A place where a young woman exclaiming “I’m mad, me!!” because she’d writes with a green pen, is not only considered the height of hilarity, but perfectly acceptable.

It was at this moment that I realised something. I was being an arrogant prick. If I send my script to the BBC Writers Room, if they like it, by my reckoning, the absolute worst thing that can happen is that I end up writing the words that the presenter man says in one of those count down shows. I’ll repeat I little bit of that for emphasis:

“the absolute worst thing that can happen is that I end up writing…”

A job writing shit words for a shit countdown show is surely better than a shit job in a call centre. You arrogant prick!

Now all I have to do is wait the proclaimed 4-6 weeks to hear back from them. Magic.

Channel 4

A few people who follow me on Twitter (@simon_regan) probably already read about me applying for Channel 4’s 4Screenwriting course. It’s a course specifically for writers without a screen credit and professes to be designed to work around people in full time employment. From what I have read, it involves developing a television show with an experienced Channel 4 script editor. So whatever may come of it, it sounds like it would be an amazing experience.

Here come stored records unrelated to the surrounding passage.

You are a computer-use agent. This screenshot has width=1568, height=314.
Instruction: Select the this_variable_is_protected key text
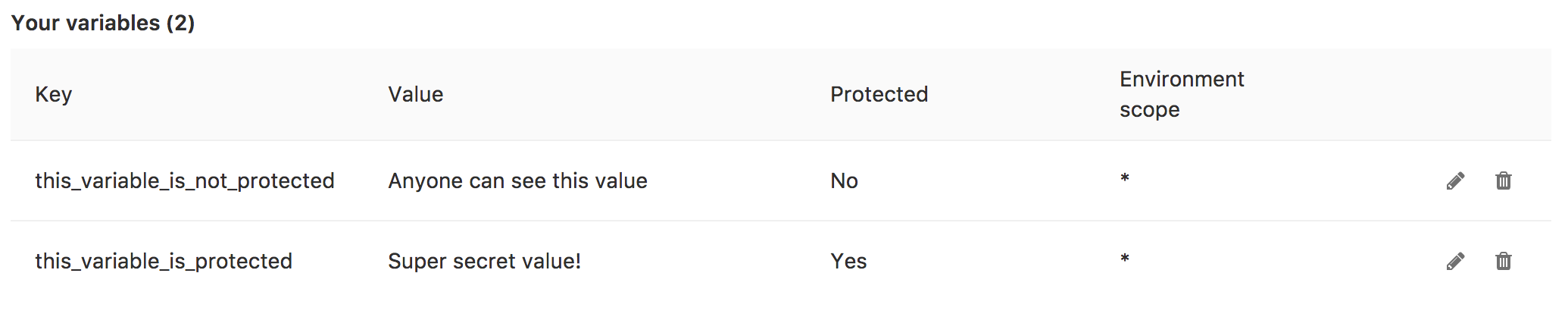(164, 262)
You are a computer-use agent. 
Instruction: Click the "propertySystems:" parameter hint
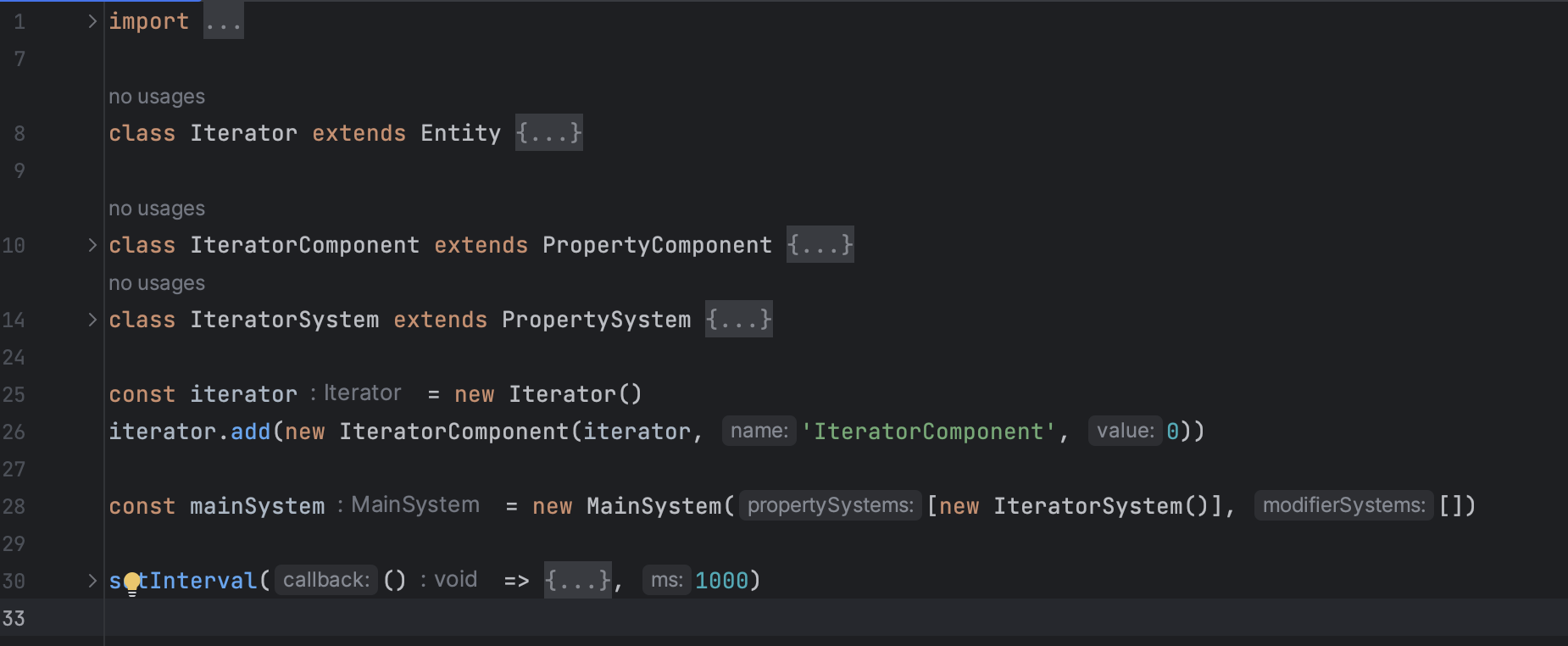coord(830,506)
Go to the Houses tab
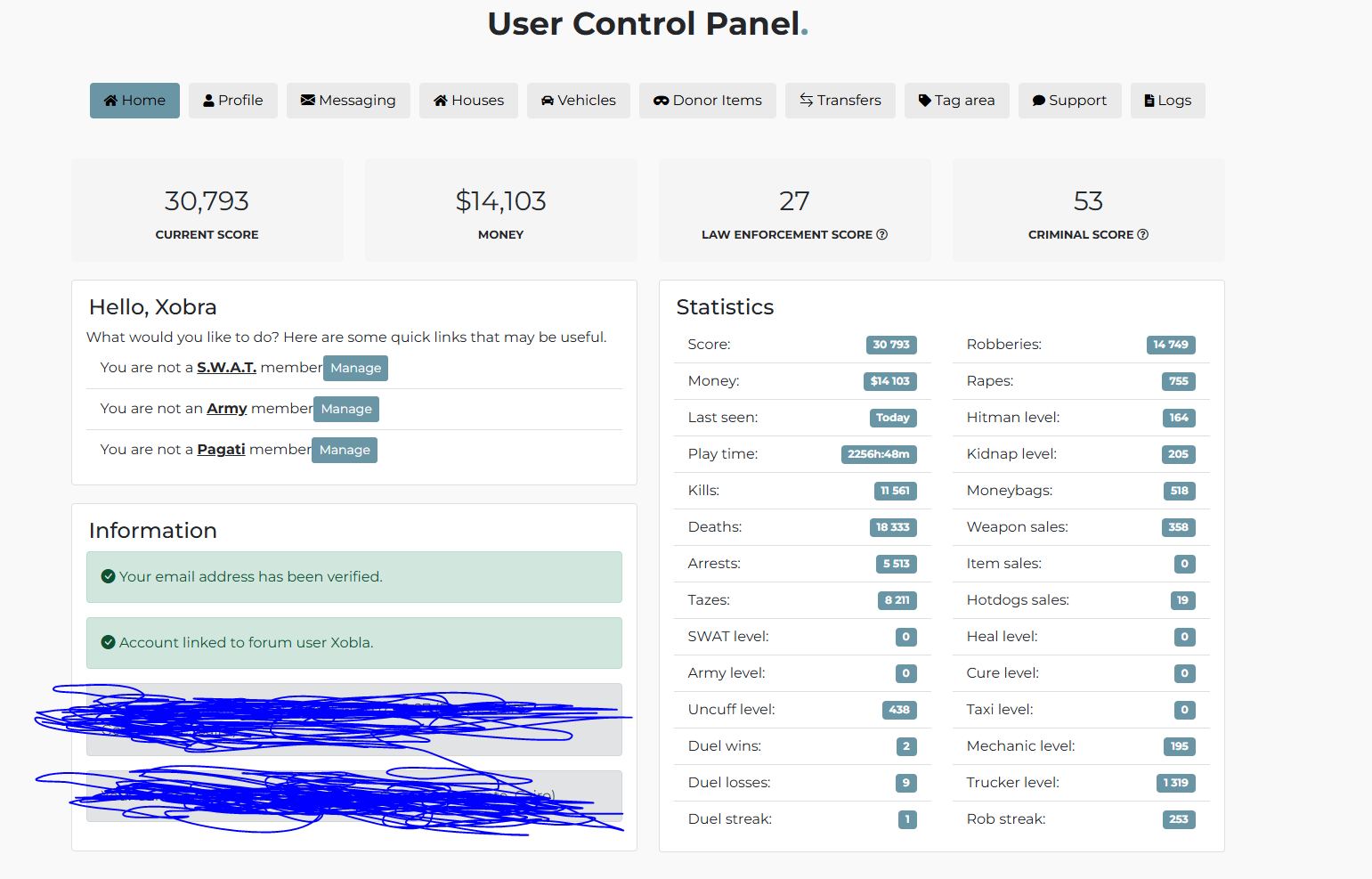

The closing date is not until November 1st, so I doubt I’ll find out whether I’ve been selected for a good while yet, but it’s nice to have it out there in the background. Fingers crossed.

BAFTA Forum 2011

My most recent attempt at stabbing my way inward towards industry acceptance, is the BAFTA New Writing Forum. I discovered this one and managed to slip in by the skin of my teeth, with submissions closing on 6th October! They required a cocktail of supporting material, including a Character Breakdown, Industry Biography, A script extract, an Introduction to my script extract. Most of what they required I had naturally already done myself as part of the project development, but some of it (particularly, the bio and the intro) required some serious midnight oil arson in order to meet the deadline.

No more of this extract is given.